You can use the LOAD utility to load one or more partitions
of a partitioned table space. To improve performance when loading
more than one partition, consider enabling partition parallelism.
About this task
Partition parallelism can reduce the elapsed time that
is required for loading large amounts of data into partitioned table
spaces.
If you are loading a partitioned table space that is
created with DEFINE NO, the load operation might take longer. If a
partitioned table space is created with DEFINE NO, all partitions
are also implicitly defined with DEFINE NO. The first data row that
is inserted by the LOAD utility defines all data sets in the partitioned
table space. If this process takes a long time, expect timeouts on
the database descriptor (DBD).
Restriction: You
cannot load data at the partition level of a partition-by-growth table
space.
Procedure
To load partitions:
- If you want to load only certain partitions of a partitioned
table, use the PART clause of the INTO TABLE option. If you omit the
PART clause, the entire table is loaded.
Restriction: The following restrictions exist for identity columns:
- When index-based partitioning is used, LOAD INTO TABLE PART
integer is not allowed if an identity column is part
of the partitioning index.
- When table-based partitioning is used, LOAD INTO TABLE PART
integer is not allowed if an identity column is used
in a partitioning clause of the CREATE TABLE or ALTER TABLE statement.
To override these restrictions, specify the
IDENTITYOVERRIDE option in the LOAD statement.
- If you want partitions to be processed in parallel, take
one of the following actions:
- If one or more
nonpartitioned secondary indexes exists on the partitioned table space, and you have a separate
input data set for each partition, use load partition parallelism.

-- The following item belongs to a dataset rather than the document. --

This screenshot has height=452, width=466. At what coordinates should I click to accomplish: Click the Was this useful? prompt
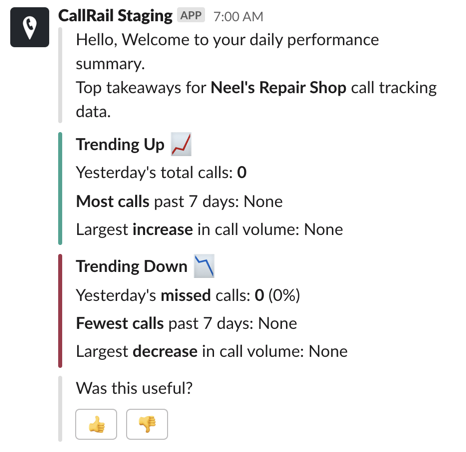[134, 388]
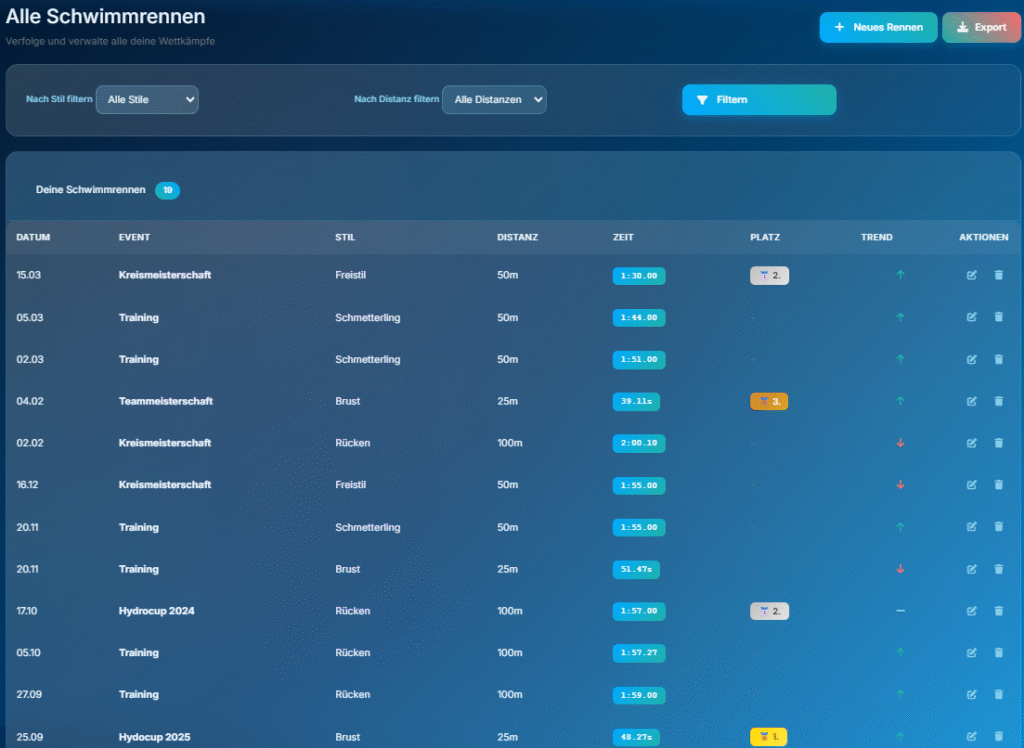The width and height of the screenshot is (1024, 748).
Task: Create a new race with Neues Rennen
Action: [878, 28]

Partition parallelism loads all
partitions in a single job. To invoke partition parallelism, for each partition that you want to
load, specify the INTO TABLE PART clause with one of the following keywords:
- INDDN
- INCURSOR
- DISCARDDN if DISCARDS n is specified
If the table space is created with DEFINE NO, specifying SHRLEVEL CHANGE on your LOAD
statement and enabling partition parallelism is equivalent to concurrent, independent insert jobs.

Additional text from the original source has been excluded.